Jeder und jede Studierende kann eine Kontaktperson („Personal Hero“) definieren, mit der er oder sie als gemeinsamer Haushalt gilt. Das kann der Kamerad oder die Kameradin von der Wohnebene sein, aber auch der Lebenspartner oder die Lebenspartnerin. Zur Zeit lautet die Vorgabe: Sie müssen sich für eine Person entscheiden und das beim Lagezentrum aktenkundig machen.

Die Schutzmaßnahmen am Campus folgen der Idee der Kohorten-Isolierung, um ein Ausbruchsgeschehen schnellstmöglich eindämmen zu können. Eine Durchmischung verschiedener Wohnebenen ist daher auszuschließen.

Eheähnliche Gemeinschaften über Wohnebenengrenzen hinaus können ermöglicht werden, indem sich die Betroffenen gegenzeitig als „Personal Heroes“ kennzeichnen.

Und ja: Ich weiß, wie schwachsinnig all dies vor dem Hintergrund unserer erstrebten Normalität klingt. Aber diese Normalität ist weit weg. Wir müssen uns leider vorerst auf die Benennung eines oder einer „Personal Hero“ pro Person beschränken.

Der gemeinschaftliche Aufenthalt zum Lernen in Seminar- und Lernräumen unter Einhaltung der Mindestabstände und Hygienemaßnahmen ist gestattet. Weitere Erleichterungen, beispielsweise das Grillen im Außenbereich, werden lageabhängig betrachtet und entsprechende Verfahren vorbereitet.

Dazu müssen wir aber auch Voraussetzungen schaffen.

Erstens vergrößern wir die Mindestabstände von 1,5 auf 2 Meter. Damit geht natürlich auch eine Verringerung der Raumkapazität für alle Innenräume einher.

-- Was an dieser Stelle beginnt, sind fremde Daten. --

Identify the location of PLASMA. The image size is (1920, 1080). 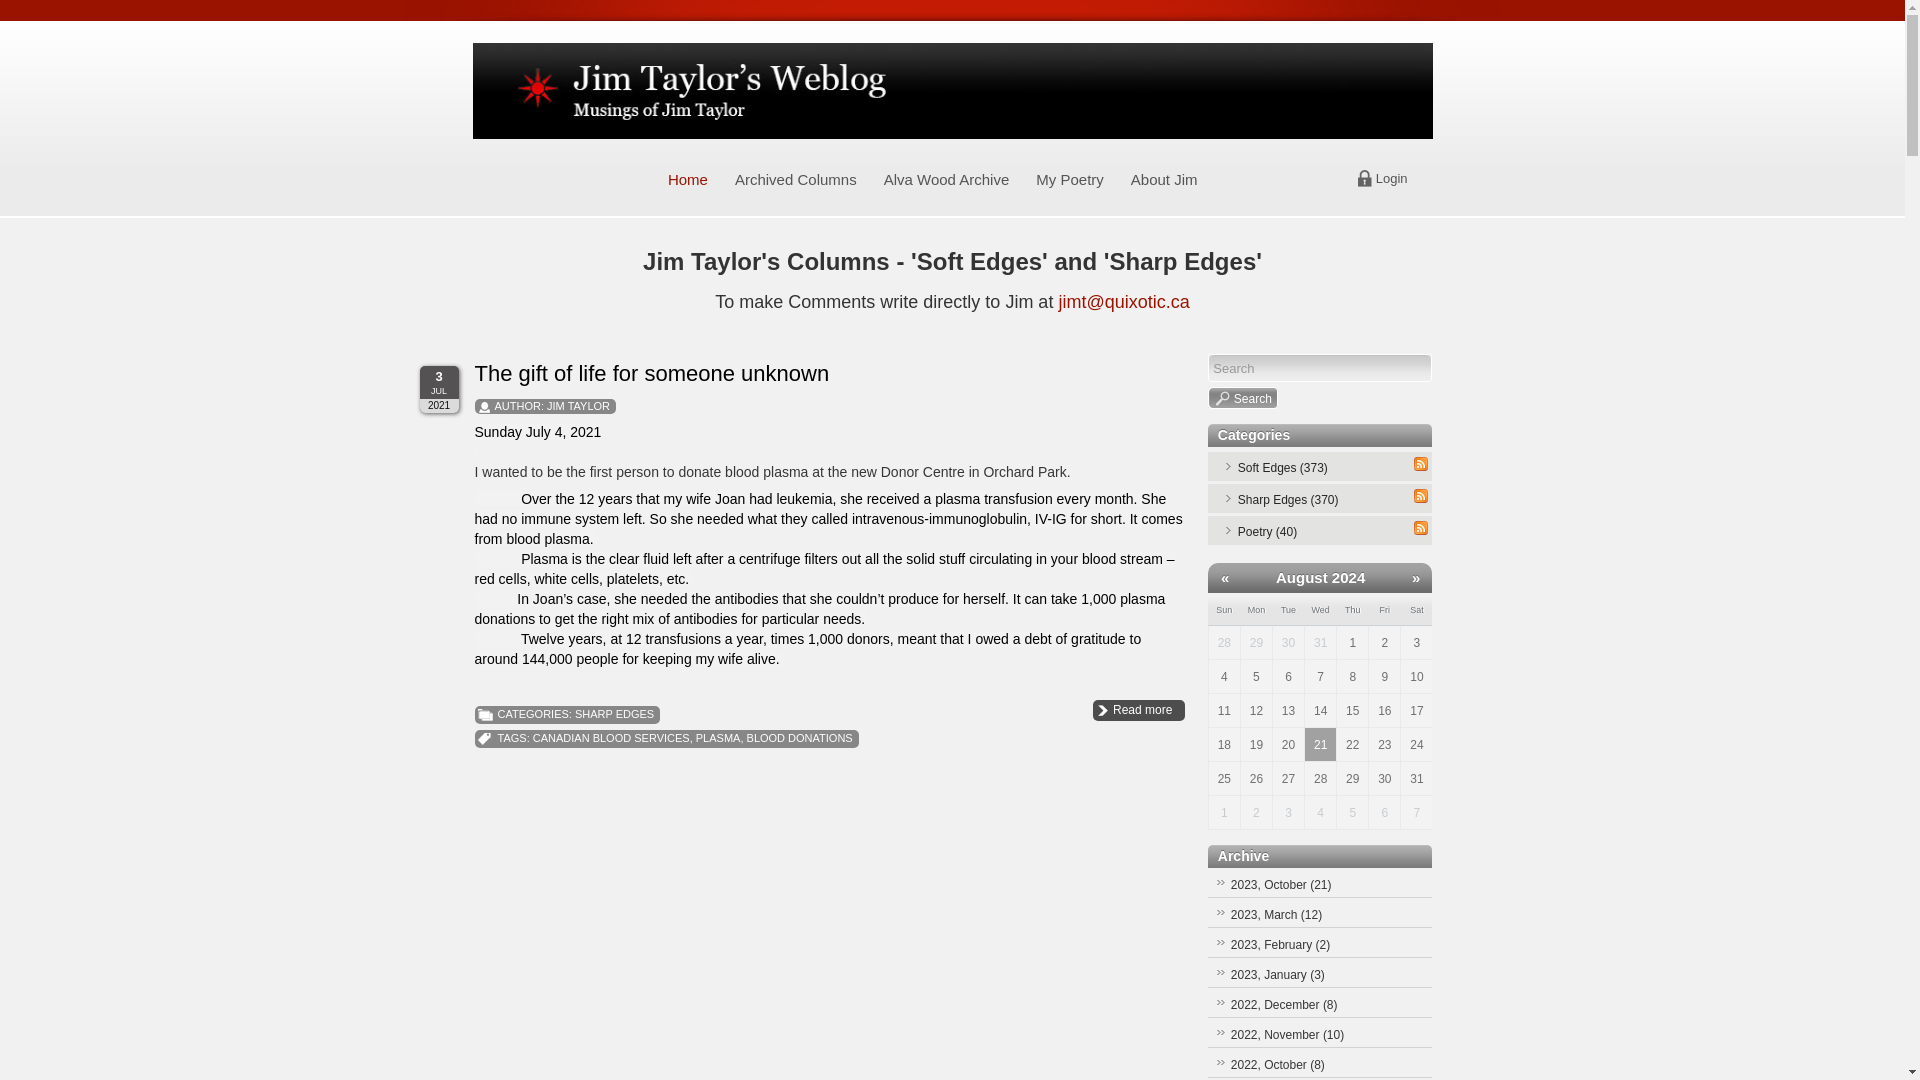
(718, 738).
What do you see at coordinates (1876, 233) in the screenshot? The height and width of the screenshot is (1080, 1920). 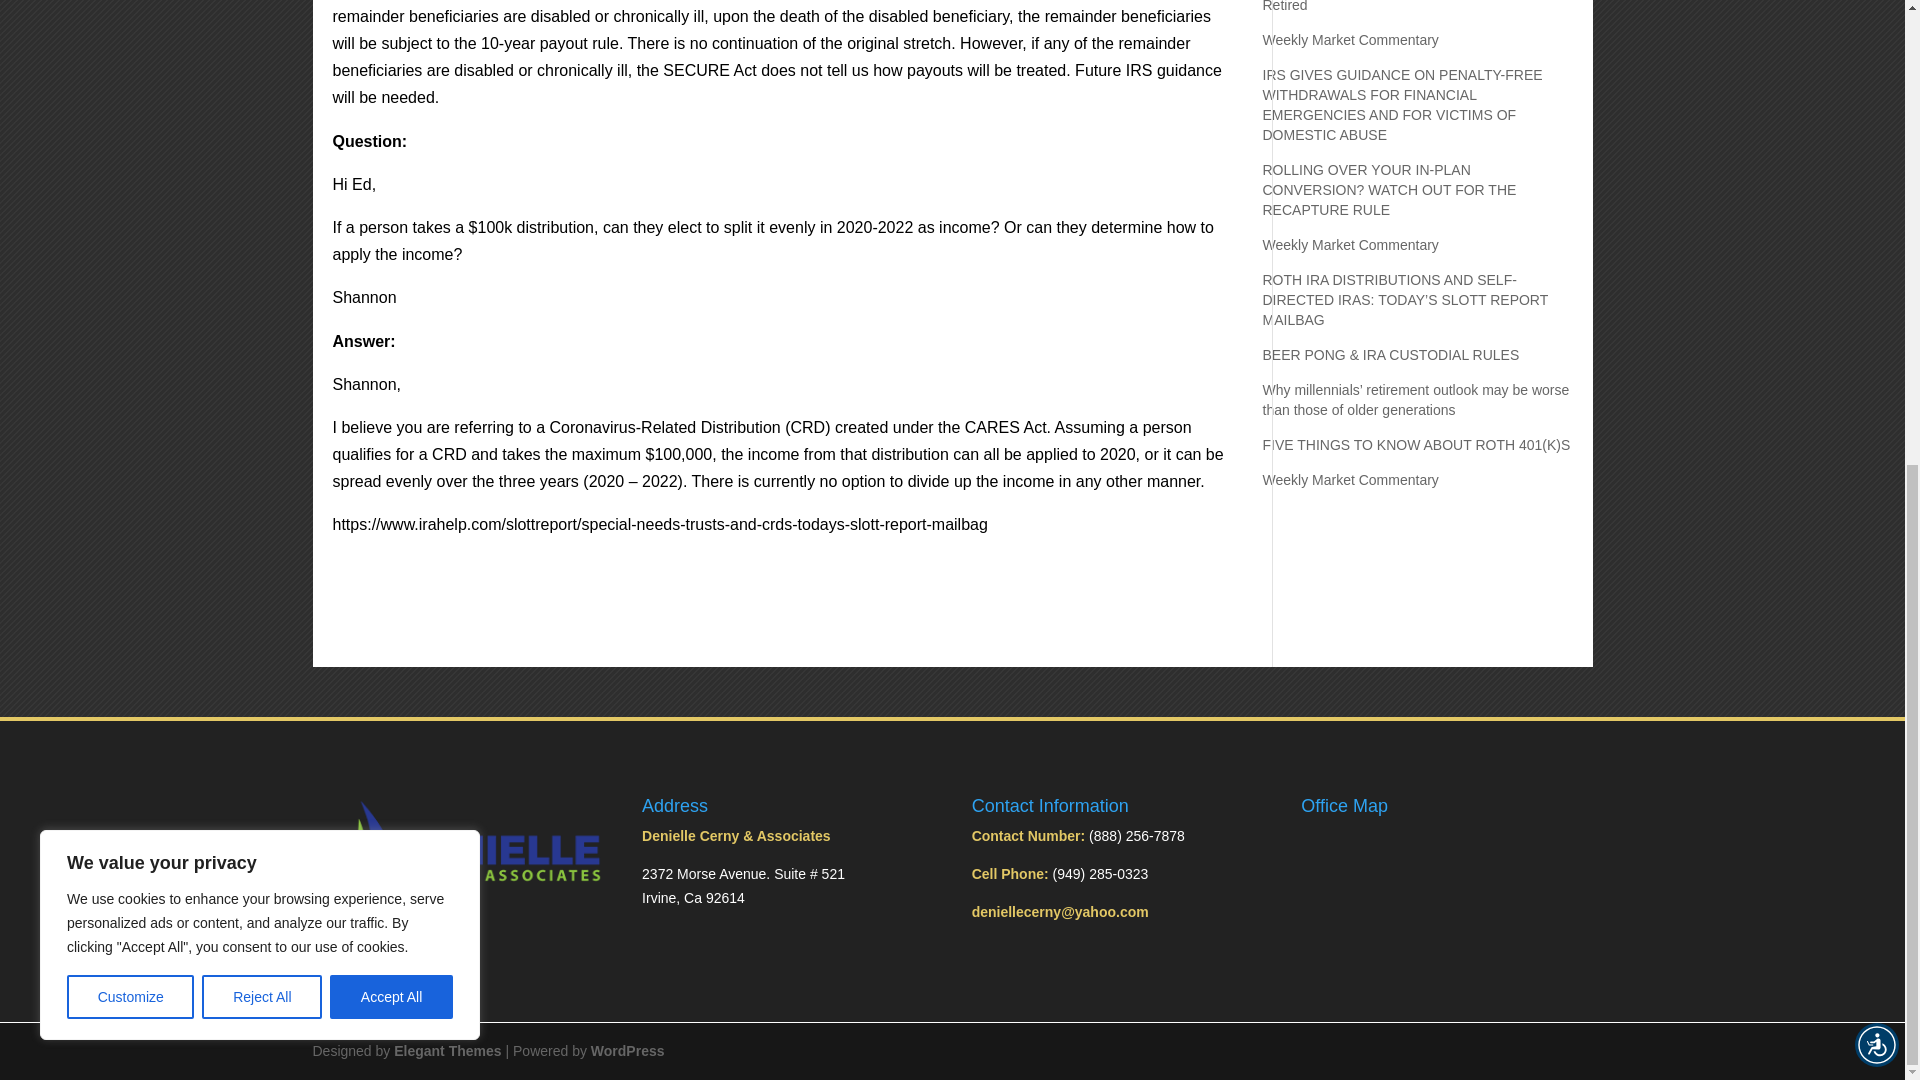 I see `Accessibility Menu` at bounding box center [1876, 233].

Zweitens bereiten wir uns organisatorisch darauf vor, Schnelltests auf dem Campus durchzuführen. Ziel ist, dass jeder und jede Universitätsangehörige, der oder die sich auf dem Campus aufhält oder zum Campus zurückkehrt, einmal wöchentlich getestet werden kann.

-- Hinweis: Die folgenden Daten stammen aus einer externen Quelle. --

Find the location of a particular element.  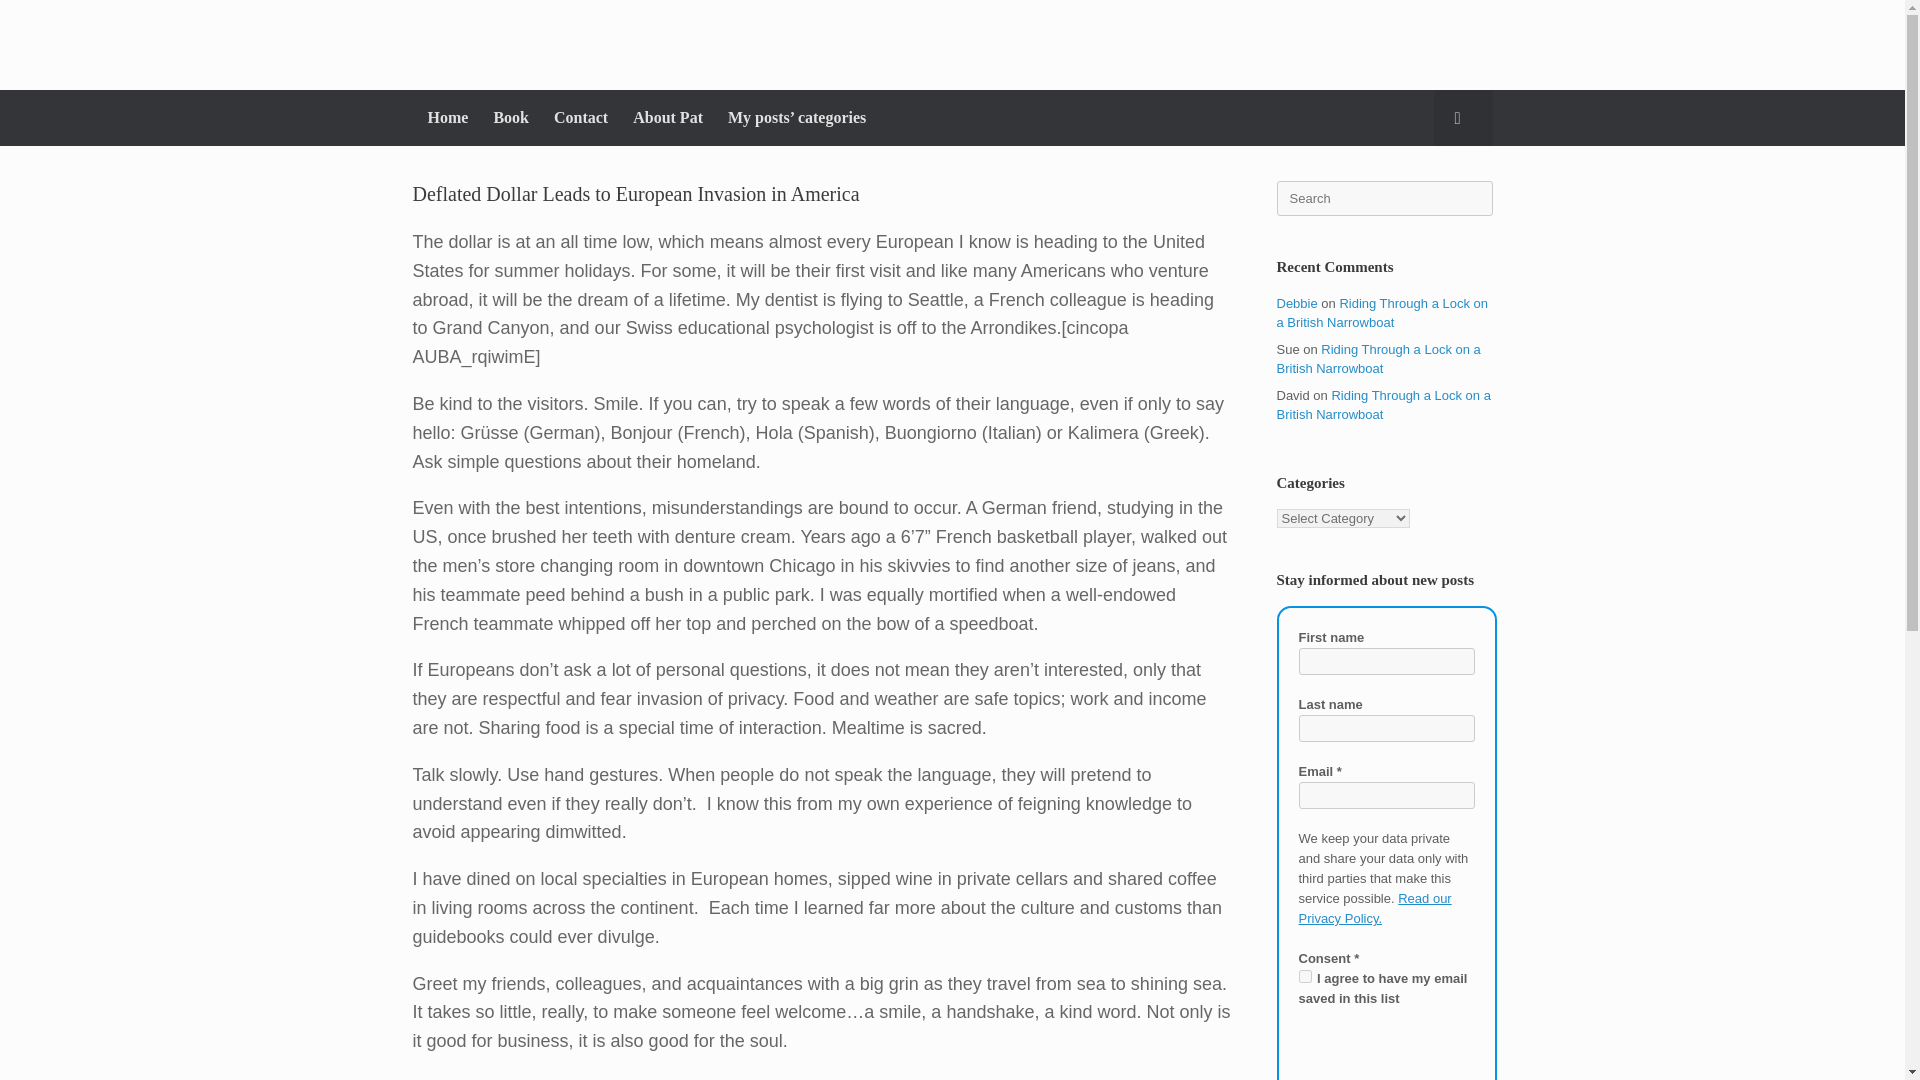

Wir wissen, dass diese Schnelltests nur eine Genauigkeit von 98 bis 99 Prozent haben. Bei zweitausend Tests pro Woche müssen wir also mit 40 bis 80 falsch-positiv getesteten Personen pro Woche rechnen. Sofern es sich dabei um Soldatinnen und Soldaten handelt, können sie kurzfristig im Sanitätsversorgungszentrum Hamburg-Mitte einem PCR-Test zur Verifikation unterzogen werden. Zivile Mitarbeiterinnen und Mitarbeiter wenden sich in dem Fall an ihren Hausarzt oder den kassenärztlichen Notruf 116 117.

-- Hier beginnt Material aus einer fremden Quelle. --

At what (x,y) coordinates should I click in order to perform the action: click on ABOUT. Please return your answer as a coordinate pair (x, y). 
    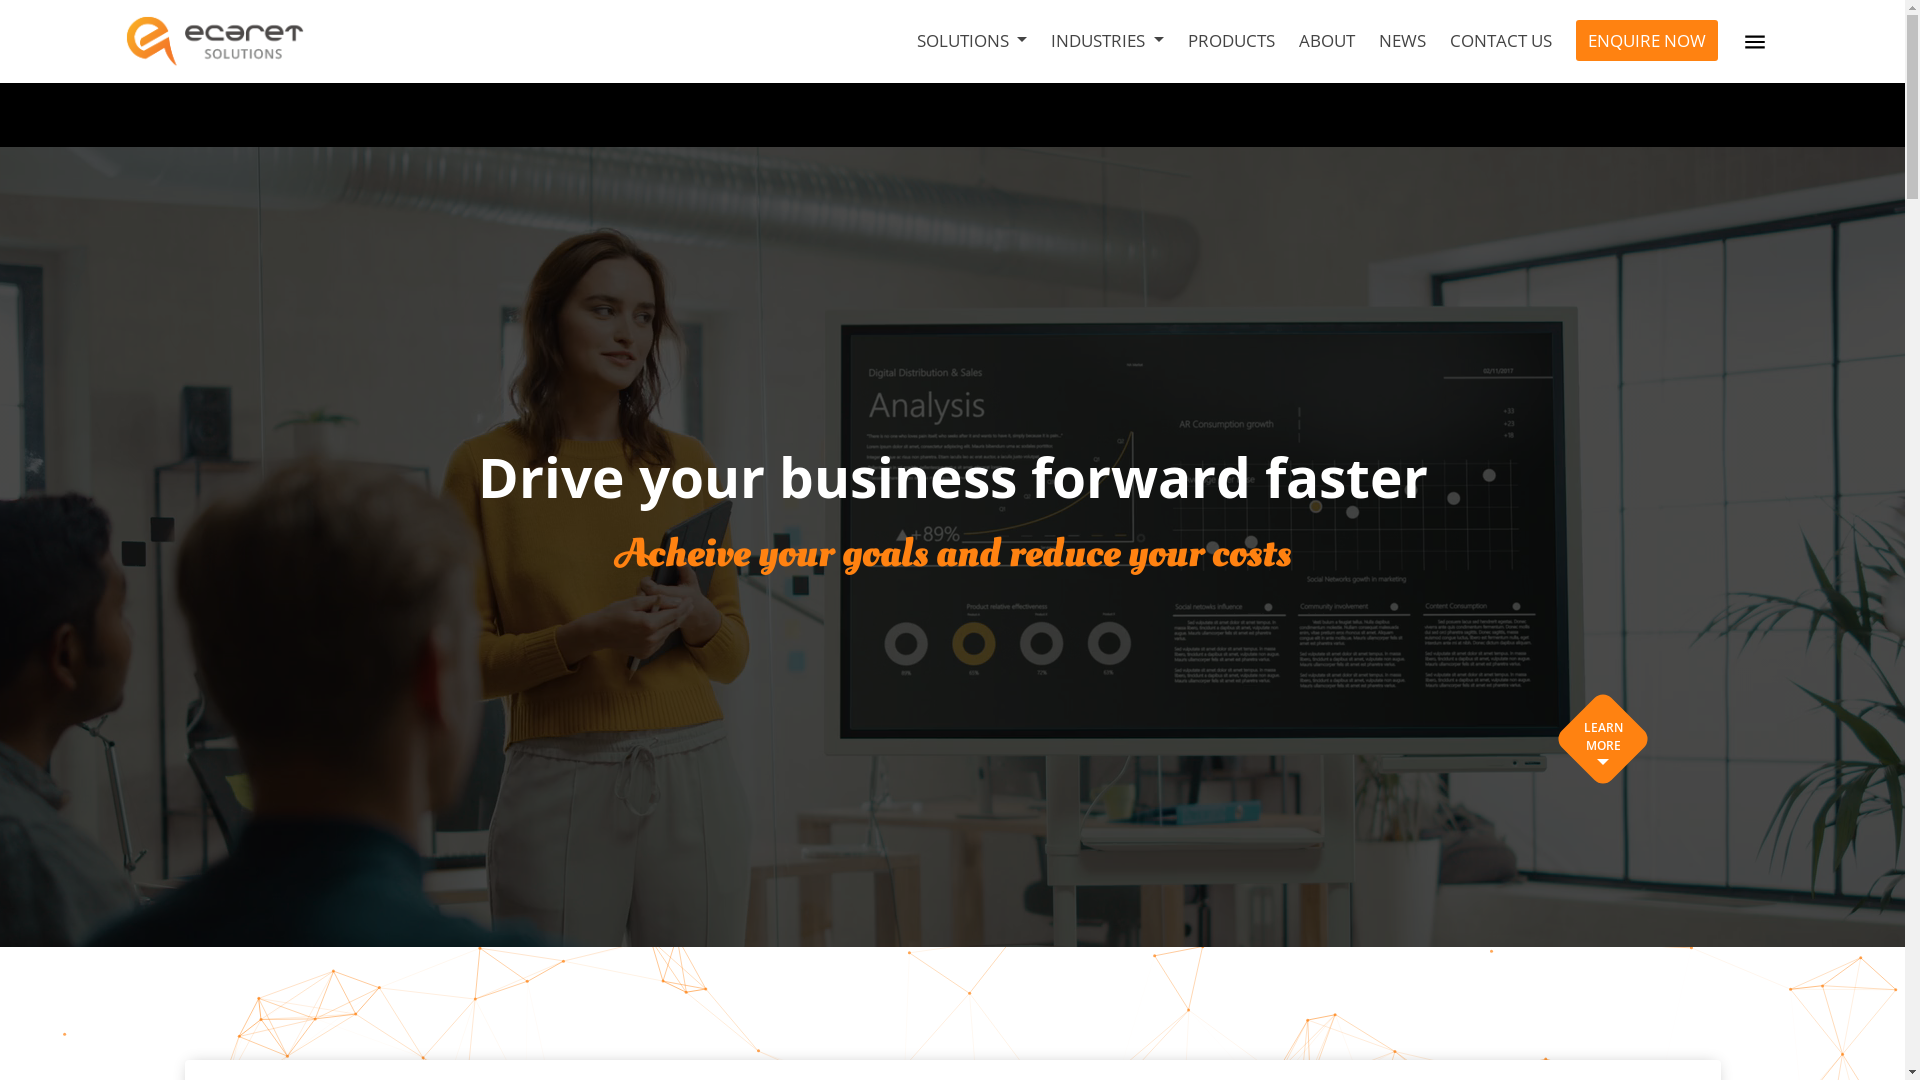
    Looking at the image, I should click on (1327, 41).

Drittens treffen wir organisatorische Vorbereitungen für den Aufbau einer Impfstrecke auf dem Campus, so dass sich alle Universitätsmitglieder impfen lassen können, sobald wir Impfstoff bekommen. Offen gestanden rechne ich allerdings nicht mit einer schnellen Lieferung. Sie haben sicherlich gehört, dass gestern auch in Deutschland der AstraZeneca-Impfstoff vorläufig vom Markt genommen wurde, was die Versorgungslage weiter verschlechtert.

Sofern Sie jetzt bereits anderweitig geimpft werden können, zum Beispiel, weil Sie ehrenamtlich in einer Rettungsorganisation in einem Impf- oder Testzentrum arbeiten, sollten Sie die Impfung auch in Anspruch nehmen. Je eher, desto besser! Das gilt auch für Soldatinnen und Soldaten. Diese müssen die Impfung aber bitte umgehend dem Sanitätsversorgungszentrum Hamburg-Mitte melden, damit die Impfung in die Impfkartei eingetragen und einer Bw-eigenen Impfung rechtlich gleichgestellt werden kann. Bei Fragen wenden Sie sich bitte – wie immer – an Ihre Vorgesetzten.

Im Freien entfällt mit der Weisung Nr. 7 die Pflicht zum Tragen einer Mund-Nasen-Bedeckung auf dem Campus außerhalb von Wartebereichen und speziell gekennzeichneten „Maskenzonen“. Freilich darf man die Maske gerne freiwillig tragen. Ich selbst werde vorerst nicht darauf verzichten. Auf den Verkehrsflächen in unseren Gebäuden bleibt es ohnedies bei der Tragepflicht einer medizinischen Mund-Nasen-Bedeckung.

Ferner gilt unverändert: Das Personal auf dem Campus soll unverändert soweit es geht reduziert werden, beruflich bedingte Pendlerbewegungen sollen so weit wie möglich reduziert verringert bleiben.

Alle weiteren Einzelheiten entnehmen Sie bitte der Weisung Nr. 7 zur Bekämpfung der Covid-19-Pandemie, die Sie in unserem Corona- Informations-Portal bei Ilias finden.

Und bitte bleiben Sie gesund. Vielen Dank.